Carbon profiles of energy cariers
For most people “fuels” mean combustible materials. Heat or electric energy carriers transmit energy extracted from a fuel, or from another energy resource, to remotely located users. The carbon profiles associated with energy carriers come with some unique issues of their own. Here are energy flows I calculated for a natural gas-fired district heating system, that occasionally co-fires some biomass:
On this particular campus, received heat at the buildings was metered relatively primitively. I calculated unmetered output by subtracting metered, delivered energy from boiler output, which turned out to be about 1/3 the size of the metered, delivered energy. That’s high enough I suspect that some of the unmetered output was in fact delivered to the buildings. But because we had no proof of this we assumed it was lost on the way, either as parasitic load in the power plant (energy consumed by plant equipment), or distribution losses in the hot water and steam pipes. Energy that is “lost” through real distribution loss or through incomplete accounting increases the carbon intensity experienced by the end-users in the buildings, because then the fixed quantity of carbon in the boilder fuel has to be shared among a smaller pool of known use.

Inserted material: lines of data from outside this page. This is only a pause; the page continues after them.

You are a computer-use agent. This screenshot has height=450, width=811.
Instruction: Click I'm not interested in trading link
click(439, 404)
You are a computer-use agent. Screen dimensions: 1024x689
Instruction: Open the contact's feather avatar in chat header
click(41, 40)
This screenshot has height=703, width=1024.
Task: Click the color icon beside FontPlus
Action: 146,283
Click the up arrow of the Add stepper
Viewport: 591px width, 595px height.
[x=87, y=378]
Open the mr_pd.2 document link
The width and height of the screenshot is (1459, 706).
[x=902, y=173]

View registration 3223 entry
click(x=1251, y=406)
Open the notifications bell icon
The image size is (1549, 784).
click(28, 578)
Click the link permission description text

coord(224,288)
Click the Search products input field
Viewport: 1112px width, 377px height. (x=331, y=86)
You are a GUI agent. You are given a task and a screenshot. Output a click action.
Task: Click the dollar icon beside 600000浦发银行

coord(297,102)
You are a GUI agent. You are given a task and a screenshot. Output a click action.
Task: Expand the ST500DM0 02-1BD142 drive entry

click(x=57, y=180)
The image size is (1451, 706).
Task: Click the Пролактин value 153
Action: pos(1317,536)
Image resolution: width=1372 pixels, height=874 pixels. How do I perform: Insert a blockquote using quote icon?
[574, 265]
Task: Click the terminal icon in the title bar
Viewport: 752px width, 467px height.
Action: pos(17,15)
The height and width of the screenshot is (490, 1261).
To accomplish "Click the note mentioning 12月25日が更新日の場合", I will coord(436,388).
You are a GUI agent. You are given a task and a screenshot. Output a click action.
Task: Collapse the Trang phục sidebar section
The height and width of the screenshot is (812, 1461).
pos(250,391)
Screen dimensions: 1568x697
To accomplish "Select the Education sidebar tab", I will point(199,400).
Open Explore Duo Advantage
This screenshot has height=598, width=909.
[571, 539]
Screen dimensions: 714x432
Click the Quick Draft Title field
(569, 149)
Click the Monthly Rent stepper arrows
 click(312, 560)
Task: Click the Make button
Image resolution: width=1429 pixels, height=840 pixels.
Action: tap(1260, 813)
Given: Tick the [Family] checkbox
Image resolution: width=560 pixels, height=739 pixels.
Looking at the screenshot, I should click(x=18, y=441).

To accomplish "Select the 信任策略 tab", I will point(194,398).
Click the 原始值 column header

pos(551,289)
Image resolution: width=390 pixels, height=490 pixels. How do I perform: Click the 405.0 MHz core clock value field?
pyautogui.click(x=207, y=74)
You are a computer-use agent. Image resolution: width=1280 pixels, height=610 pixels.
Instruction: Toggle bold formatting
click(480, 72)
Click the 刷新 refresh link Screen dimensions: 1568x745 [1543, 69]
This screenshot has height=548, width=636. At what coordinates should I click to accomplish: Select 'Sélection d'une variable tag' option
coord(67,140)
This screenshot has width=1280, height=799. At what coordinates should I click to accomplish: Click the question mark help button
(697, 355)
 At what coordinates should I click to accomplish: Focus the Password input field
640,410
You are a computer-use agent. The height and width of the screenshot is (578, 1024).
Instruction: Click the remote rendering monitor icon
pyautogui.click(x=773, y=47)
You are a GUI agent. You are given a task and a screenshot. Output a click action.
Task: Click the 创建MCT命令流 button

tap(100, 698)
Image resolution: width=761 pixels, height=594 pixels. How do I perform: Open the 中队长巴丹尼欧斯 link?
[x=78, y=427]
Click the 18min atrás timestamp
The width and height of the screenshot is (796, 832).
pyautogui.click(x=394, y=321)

I have been surprised by how frequently industrial operations and even energy companies operate with very large energy accounting losses like the “unmetered output” in the graphic. If you choose to track and control the GHG intensity of an energy product, you will quickly become aware of how critical accurate metering of fuel and energy flows is.
Utilities, which usually utilize more than a single, owned power plant, face additional uncertainties associated with the vaguaries of the grid. In particular, medium to large utilities all purchase and sell electricity on the spot market, such that the portfolio of generators responsible for the net purchase is unknowable. Some utilities also commit to power purchase agreements that identify only a mix of generating resources, such that the utility cannot know the relative contribution from each, specific plant. When these situations arise I will make assumptions based on the characteristics of the utility’s region and the power plants located there. I can usually do better than the regional averages provided by eGRID, though that tool is always available as a safe backstop.